In a SQL Server 2016 environment, I have a SELECT query which queries one table, which joins to itself on 2 indexed columns (both non-clustered):

SELECT
    A.REFERENCE,
    A.MEMBERID
FROM 
    TRANS A INNER JOIN 
    TRANS B ON A.REFERENCE = B.REFERENCE AND A.MEMBERID = B.MEMBERID

This one above returns in about 2 seconds.

But, when using the same query, but looking for matching references across different memberids e.g. changing = to <>, it takes about 20 seconds.

SELECT
    A.REFERENCE,
    A.MEMBERID,
    B.MEMBERID AS MEMBERID_B
FROM 
    TRANS A INNER JOIN 
    TRANS B ON A.REFERENCE = B.REFERENCE AND A.MEMBERID <> B.MEMBERID

I realize that this 2nd query uses a negative comparison and thus, must fully review table B vs. the 1st query which can just find the single match and move on (I think). In the query plan, it uses the same index and both are seeks, but the = estimates a single row involved, and the <> estimates 20 million rows (entire table).

My question is: without being able to alter any indexes or table structure, etc. how might I go about optimizing the query with the negative comparison? (or re-writing it to achieve the same results?) I've searched google, and found lots of info saying not to use negative comparisons where possible, but not much on optimizing when you must.

Unfortunately I can't post the exact code or anything from the db environment because I am at work and we're not permitted to post any actual code etc. e.g. Clipboard won't even work across the remote connection and can't use a browser in the machine I am accessing the DB from. My example is a dummy example to mimic the similar situation. I realize the best way is to examine indexes, structure, and query plans, but I was hoping to learn some general advice for the situation.

Best Answer

It's hard to say much given your need to keep your code and data confidential, but sometimes you can get better performance just by trying equivalent rewrites.
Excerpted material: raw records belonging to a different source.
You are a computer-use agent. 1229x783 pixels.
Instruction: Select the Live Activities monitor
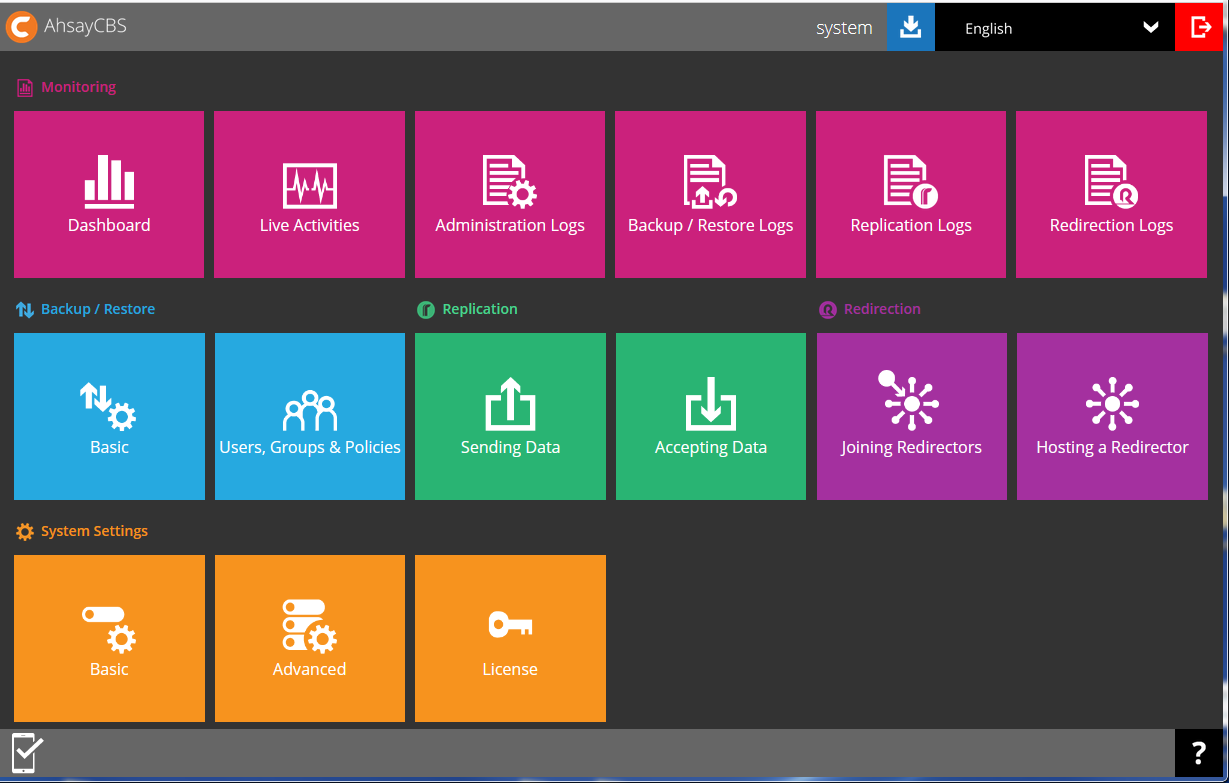pos(309,194)
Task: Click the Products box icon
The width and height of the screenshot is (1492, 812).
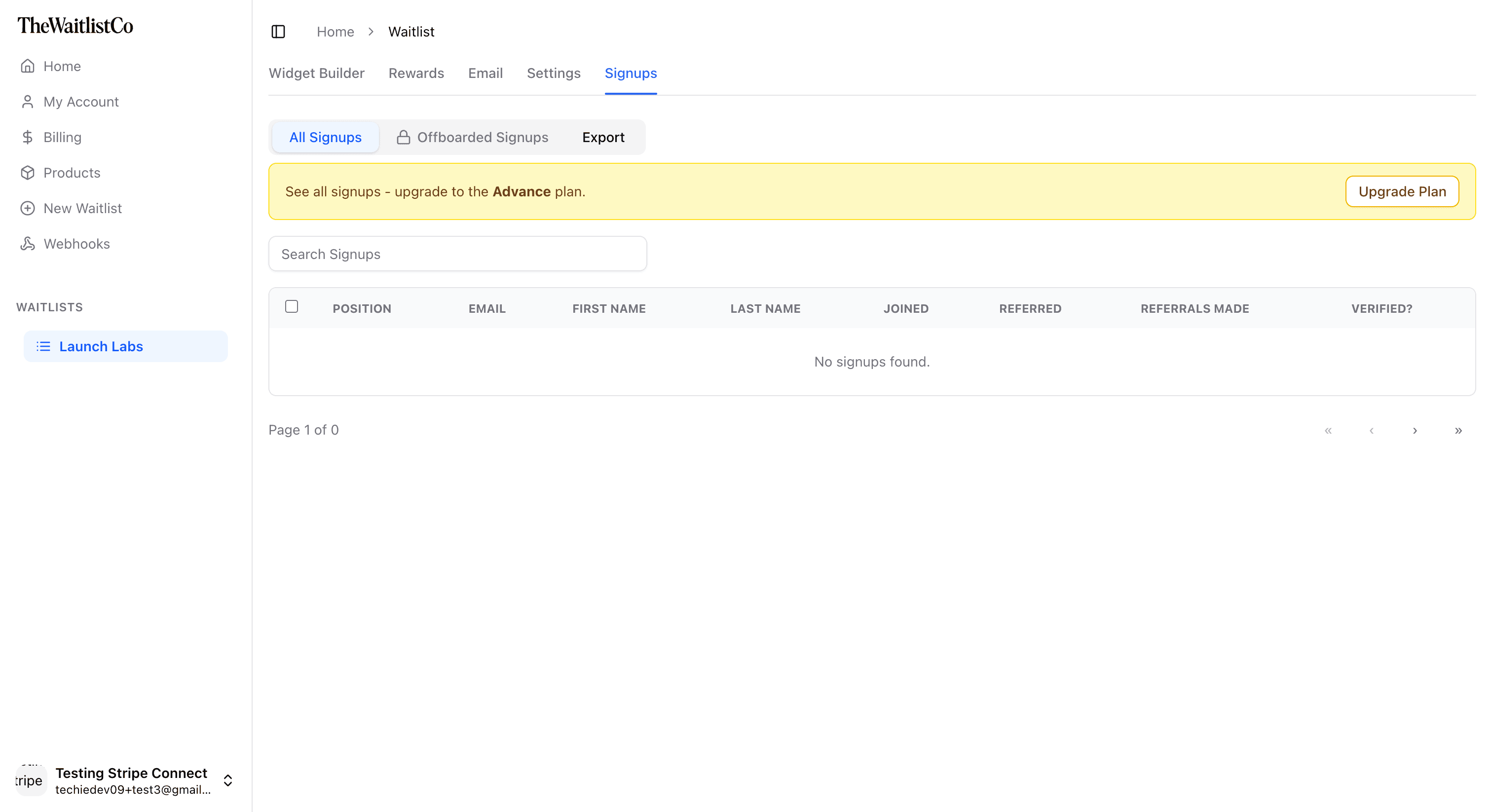Action: click(27, 173)
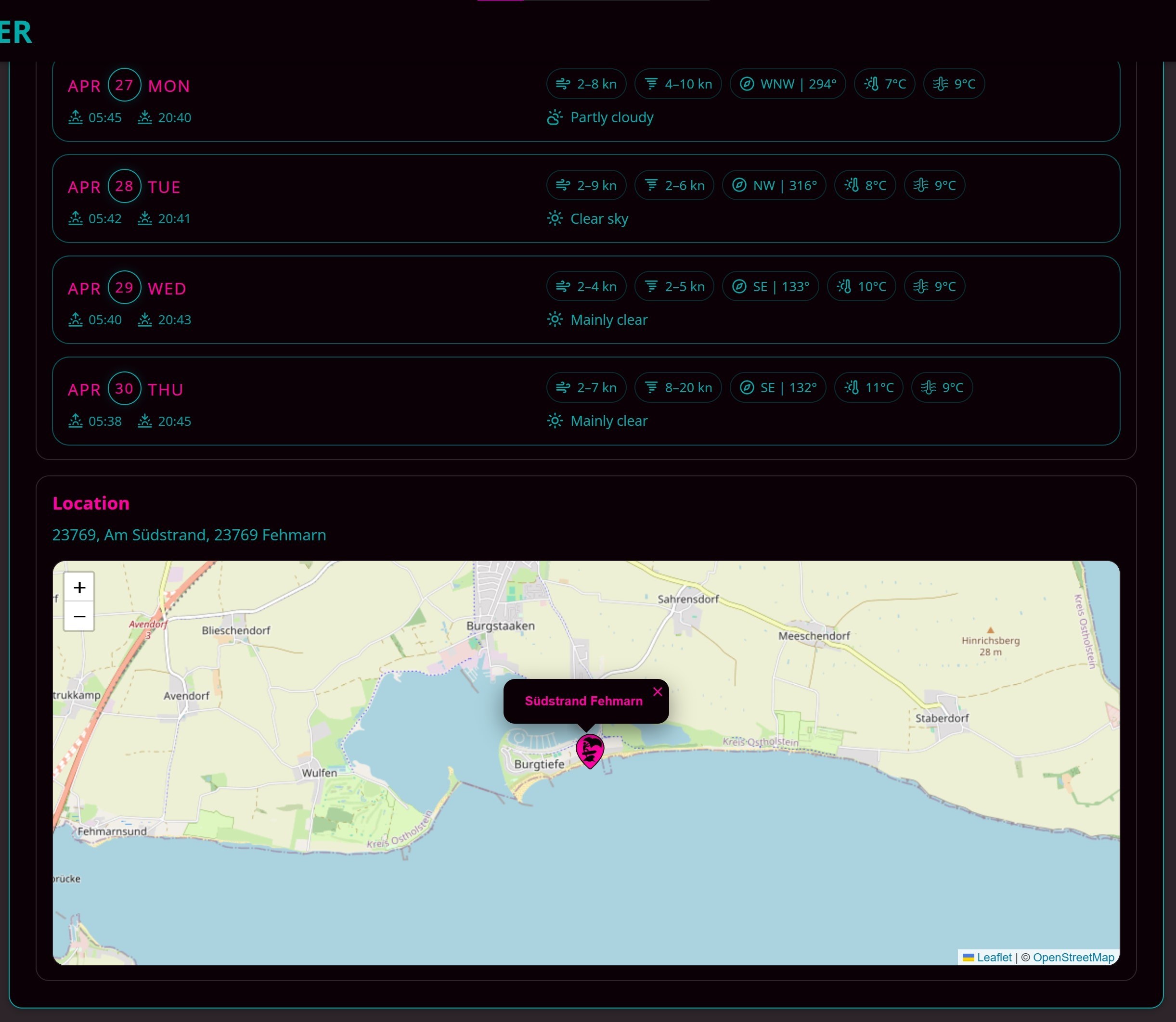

The following query should return the same results but it's very likely to have a different query plan:

SELECT 
A.REFERENCE, 
A.MEMBERID, 
B.MEMBERID AS MEMBERID_B 
FROM 
TRANS A INNER JOIN 
TRANS B ON A.REFERENCE = B.REFERENCE AND A.MEMBERID > B.MEMBERID 

UNION ALL 

SELECT 
A.REFERENCE, 
A.MEMBERID, 
B.MEMBERID AS MEMBERID_B 
FROM 
TRANS A INNER JOIN 
TRANS B ON A.REFERENCE = B.REFERENCE AND A.MEMBERID < B.MEMBERID

As you said in chat, this rewrite finishes in 6 seconds which is a decent improvement over the original 20 seconds you were seeing with <>.